I used to do that melodramatic thing with my former ED T when I was about sixteen. The funny thing was, I never cared if I was her FAVORITE client but I definitely wanted to be the client she felt most sorry for because then she would protect me and stand up for me to my dad. (Which she did.) Which was a lovely arrangement because I couldn't stand up to him myself and tell him that I need him to pay even a little bit of attention to me, so I just acted really pathetic and attention starved with ED T and she would write my dad emails commending him on taking me out for lunch one day this week and reminding him that what I really needed was for him to spend more time with me because I felt ignored and neglected. Also, because I acted so pathetic, she would give me hugs and tell me she really cared about me.
She drove all the way to my house (45 minutes from her office, which was in her house) to see me because my dad didn't want to take me and she would sit beside me on the couch and she would compliment me on my dolls that were always sitting in the living room and how pretty their hair ribbons were and how their dresses all matched and we would talk about my week and she would tell me she was proud of me for eating better and she would hug me. The kind of care she showed me filled that hole inside me a little bit, but it could never be enough, because she wasn't my mom and I knew it. I was always hungry for more.
In hindsight, it's probably good that my father terminated our sessions well before ED had been cured, after maybe eight or nine sessions, because he thought I didn't actually have an ED; I was just too lazy to cook for myself. (????????? How about the fifteen hours a week or so I spent planning meals and meticulously measuring portions, reading ingredients, shopping for food, and so on?) If I'd kept seeing her, the obsession would have gotten worse and worse. When she left I relapsed and I was miserable, but eventually (two years later) I learned that she couldn't cure me of my ED; I was the only one who could do that, and I did.
I had similar situations with a teacher when I was thirteen and my mother had just abandoned me and I needed someone to latch onto. I wanted to be the most pathetic kid ever so Ms. B would love me like a daughter and take care of me like I needed to be taken care of. She did take care of me (A LOT) and fed into the desire to feel special. I think I actually was really special to her though; she told me at the end of the year that I was her best student. She actually said it when she was giving me a hug; she whispered it in my ear and I melted.

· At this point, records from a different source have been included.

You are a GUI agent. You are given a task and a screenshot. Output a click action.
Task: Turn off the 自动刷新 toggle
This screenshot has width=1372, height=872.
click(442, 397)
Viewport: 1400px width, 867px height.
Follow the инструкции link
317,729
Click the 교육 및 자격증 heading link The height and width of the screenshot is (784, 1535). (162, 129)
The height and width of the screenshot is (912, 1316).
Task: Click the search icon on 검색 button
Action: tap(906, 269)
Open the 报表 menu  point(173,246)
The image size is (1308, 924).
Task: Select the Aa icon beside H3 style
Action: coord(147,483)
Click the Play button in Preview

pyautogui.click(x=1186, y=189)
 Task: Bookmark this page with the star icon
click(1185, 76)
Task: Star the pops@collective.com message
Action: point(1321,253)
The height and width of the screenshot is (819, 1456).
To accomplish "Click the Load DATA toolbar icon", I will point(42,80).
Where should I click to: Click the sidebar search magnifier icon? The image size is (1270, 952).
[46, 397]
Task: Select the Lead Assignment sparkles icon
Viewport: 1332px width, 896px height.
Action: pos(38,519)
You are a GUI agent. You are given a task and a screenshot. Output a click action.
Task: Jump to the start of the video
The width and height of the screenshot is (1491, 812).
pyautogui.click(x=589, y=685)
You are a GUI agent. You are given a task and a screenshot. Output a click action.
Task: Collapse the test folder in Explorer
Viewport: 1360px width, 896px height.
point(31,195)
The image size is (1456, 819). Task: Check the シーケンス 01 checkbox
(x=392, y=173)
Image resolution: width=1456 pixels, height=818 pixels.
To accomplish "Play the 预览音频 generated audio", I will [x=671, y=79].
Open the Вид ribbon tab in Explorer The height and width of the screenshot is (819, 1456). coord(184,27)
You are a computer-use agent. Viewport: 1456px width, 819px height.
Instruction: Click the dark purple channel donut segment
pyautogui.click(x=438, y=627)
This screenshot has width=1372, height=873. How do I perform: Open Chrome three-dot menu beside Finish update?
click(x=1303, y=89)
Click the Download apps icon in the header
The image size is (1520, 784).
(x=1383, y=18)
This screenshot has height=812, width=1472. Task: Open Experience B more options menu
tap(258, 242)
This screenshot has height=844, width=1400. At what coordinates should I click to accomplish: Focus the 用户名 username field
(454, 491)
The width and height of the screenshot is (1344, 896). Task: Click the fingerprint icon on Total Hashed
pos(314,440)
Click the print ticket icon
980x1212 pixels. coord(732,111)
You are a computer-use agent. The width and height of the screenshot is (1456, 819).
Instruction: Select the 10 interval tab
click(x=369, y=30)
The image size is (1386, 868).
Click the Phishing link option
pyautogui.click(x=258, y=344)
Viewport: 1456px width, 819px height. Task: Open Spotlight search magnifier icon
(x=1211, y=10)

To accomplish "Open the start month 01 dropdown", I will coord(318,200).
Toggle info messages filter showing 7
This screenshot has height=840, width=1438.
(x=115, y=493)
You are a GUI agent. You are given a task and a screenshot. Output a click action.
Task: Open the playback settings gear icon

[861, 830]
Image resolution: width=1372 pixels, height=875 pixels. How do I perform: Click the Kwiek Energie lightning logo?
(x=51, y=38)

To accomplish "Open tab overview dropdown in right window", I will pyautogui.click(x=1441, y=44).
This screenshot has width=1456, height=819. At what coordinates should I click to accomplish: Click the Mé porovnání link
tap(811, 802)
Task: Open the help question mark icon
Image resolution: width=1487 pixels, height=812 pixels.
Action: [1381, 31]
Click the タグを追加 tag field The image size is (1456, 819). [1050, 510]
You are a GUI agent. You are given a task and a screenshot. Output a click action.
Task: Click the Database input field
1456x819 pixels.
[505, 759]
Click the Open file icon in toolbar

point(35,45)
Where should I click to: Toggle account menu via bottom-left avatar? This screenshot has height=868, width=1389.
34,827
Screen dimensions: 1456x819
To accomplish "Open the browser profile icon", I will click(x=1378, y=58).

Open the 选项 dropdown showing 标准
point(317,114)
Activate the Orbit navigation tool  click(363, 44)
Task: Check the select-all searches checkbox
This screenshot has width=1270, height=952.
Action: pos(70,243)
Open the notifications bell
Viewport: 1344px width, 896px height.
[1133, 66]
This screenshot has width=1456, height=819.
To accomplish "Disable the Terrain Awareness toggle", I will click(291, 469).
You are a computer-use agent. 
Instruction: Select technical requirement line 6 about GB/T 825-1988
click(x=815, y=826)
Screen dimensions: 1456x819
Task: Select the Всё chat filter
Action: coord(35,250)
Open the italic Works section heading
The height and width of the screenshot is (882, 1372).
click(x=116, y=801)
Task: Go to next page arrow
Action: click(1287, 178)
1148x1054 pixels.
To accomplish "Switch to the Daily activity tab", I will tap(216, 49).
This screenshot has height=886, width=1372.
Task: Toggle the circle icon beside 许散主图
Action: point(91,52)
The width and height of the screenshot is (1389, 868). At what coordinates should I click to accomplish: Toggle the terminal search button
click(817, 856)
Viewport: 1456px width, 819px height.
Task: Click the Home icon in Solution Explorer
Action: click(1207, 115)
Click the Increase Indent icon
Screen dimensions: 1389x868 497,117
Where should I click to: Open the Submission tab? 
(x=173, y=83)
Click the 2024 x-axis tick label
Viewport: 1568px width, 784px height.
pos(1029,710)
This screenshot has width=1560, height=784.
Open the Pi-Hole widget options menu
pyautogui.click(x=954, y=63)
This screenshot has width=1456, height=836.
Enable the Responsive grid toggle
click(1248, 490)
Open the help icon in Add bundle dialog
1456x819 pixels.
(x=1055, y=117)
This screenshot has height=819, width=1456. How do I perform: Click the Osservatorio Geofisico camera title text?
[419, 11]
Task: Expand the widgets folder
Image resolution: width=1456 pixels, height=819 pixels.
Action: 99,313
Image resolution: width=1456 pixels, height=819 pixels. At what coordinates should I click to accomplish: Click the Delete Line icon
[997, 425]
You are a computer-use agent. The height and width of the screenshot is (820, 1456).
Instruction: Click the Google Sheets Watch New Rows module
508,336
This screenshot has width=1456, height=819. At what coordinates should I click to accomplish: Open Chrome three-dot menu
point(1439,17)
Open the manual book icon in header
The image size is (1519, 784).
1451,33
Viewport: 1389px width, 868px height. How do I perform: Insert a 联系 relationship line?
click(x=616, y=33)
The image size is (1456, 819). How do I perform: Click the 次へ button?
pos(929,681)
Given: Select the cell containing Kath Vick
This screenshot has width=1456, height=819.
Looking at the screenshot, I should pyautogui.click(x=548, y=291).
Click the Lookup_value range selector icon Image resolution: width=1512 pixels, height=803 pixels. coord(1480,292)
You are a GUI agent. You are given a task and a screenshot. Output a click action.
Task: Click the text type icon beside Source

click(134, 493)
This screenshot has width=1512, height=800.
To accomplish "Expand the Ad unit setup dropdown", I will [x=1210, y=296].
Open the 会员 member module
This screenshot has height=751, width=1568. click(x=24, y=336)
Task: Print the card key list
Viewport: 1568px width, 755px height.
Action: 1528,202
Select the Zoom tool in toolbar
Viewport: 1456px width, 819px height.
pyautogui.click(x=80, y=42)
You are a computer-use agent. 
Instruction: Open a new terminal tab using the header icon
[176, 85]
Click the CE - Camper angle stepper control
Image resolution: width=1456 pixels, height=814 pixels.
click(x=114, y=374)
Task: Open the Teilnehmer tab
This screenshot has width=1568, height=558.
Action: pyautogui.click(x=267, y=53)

I told her she wasn't supposed to say that (because I didn't know how to accept a compliment like that) and she just gave me the sweetest smile and said, "It's okay; it's just between us. You won't tell anyone." (This became the blueprint for my most recent teacher debacle, although that one ended quite amicably.)
I used to act out situations over and over where Ms. B would have to take care of me, maybe because I was testing her or maybe because I needed attention. One time I went to my mother's house at lunch time when my mother wasn't there to see my brother, and I told a classmate to tell Ms. B where I was going. It was fine, but I KNEW that her knowing that was going to worry her, and sure enough, when I came back, she was in the main office pacing around and she ran to me and gave me a big hug and said, "I was so worried about you! You must promise to never, ever do that again." And I felt completely seen and cared for and loved in that moment. How could I not want more of that, especially at age thirteen after my mother had just left me?
I always had this fantasy that Ms. B or ED T or a million other mother figures that came and went would adopt me, that they would whisk me away from my life of a father who ignored me, a stepmother who hated me, a mother who refused to admit she had hurt me and tried to get me institutionalized just so no one would believe me when I said that. (This fantasy stemmed from watching Matilda way too many times. I had that movie memorized word for word. It was pathetic.)
But age thirteen is much too late for that. So, I learned. And I'm still learning how to take care of myself, but definitely doing a lot better with that. And I don't have those fantasies anymore, or that need for specialness, or that need to act this stuff out to get attention. I don't need to exaggerate to get my needs met; I'm learning how to just state them and be honest with other people. It feels much better that way, anyway.